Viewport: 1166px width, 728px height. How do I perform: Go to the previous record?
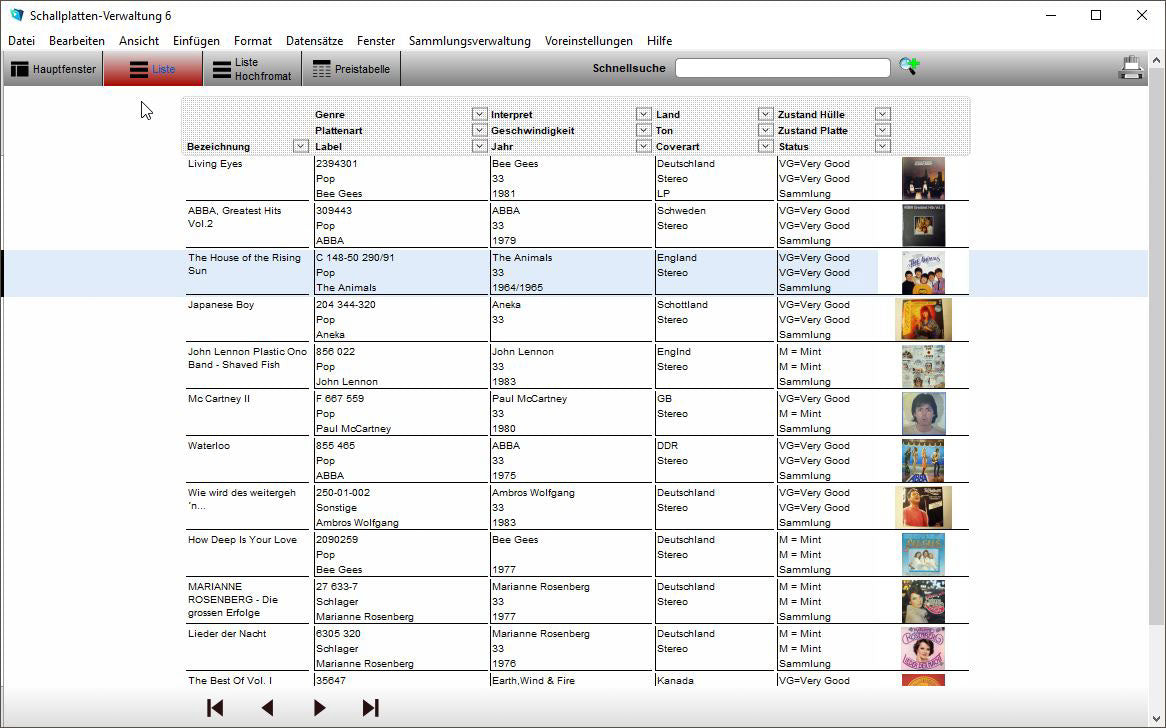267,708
* * *
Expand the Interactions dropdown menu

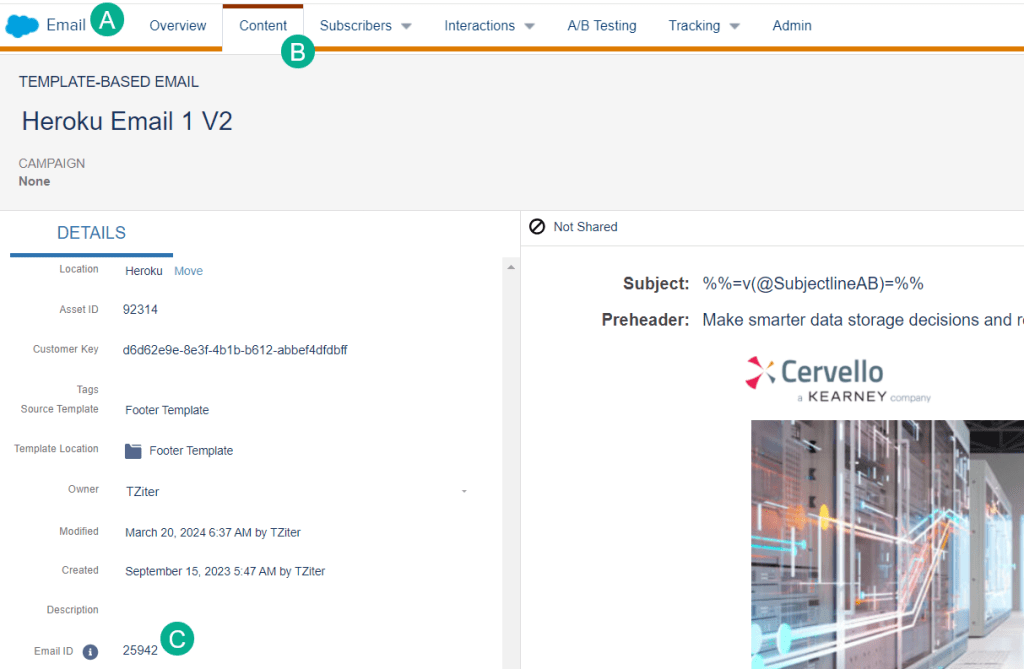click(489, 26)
---
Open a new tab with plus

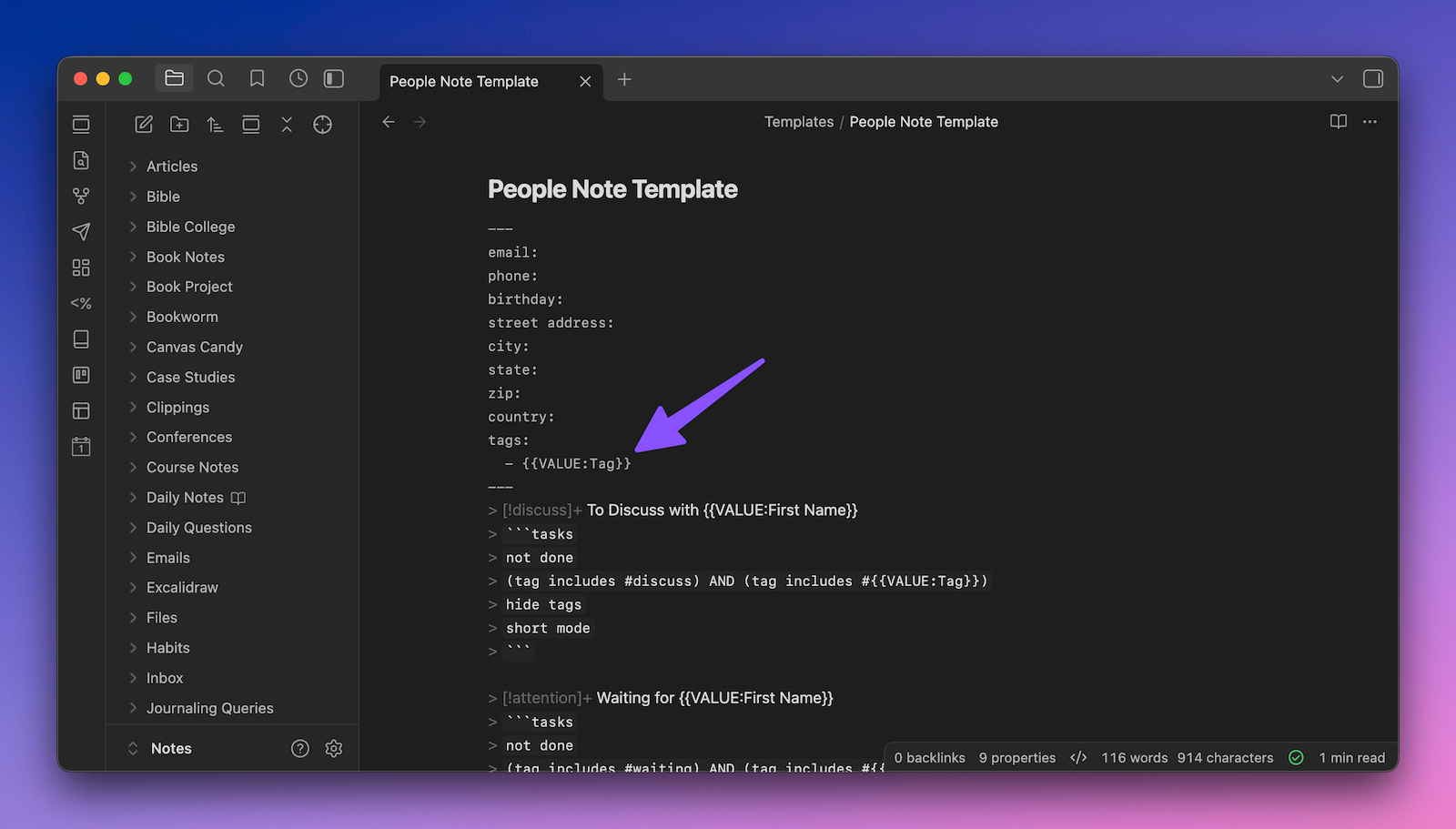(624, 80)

→ **Challenge**:
Extract every line from the entries above that contains the word "dropdown".

→ **The result**:
Expand the Interactions dropdown menu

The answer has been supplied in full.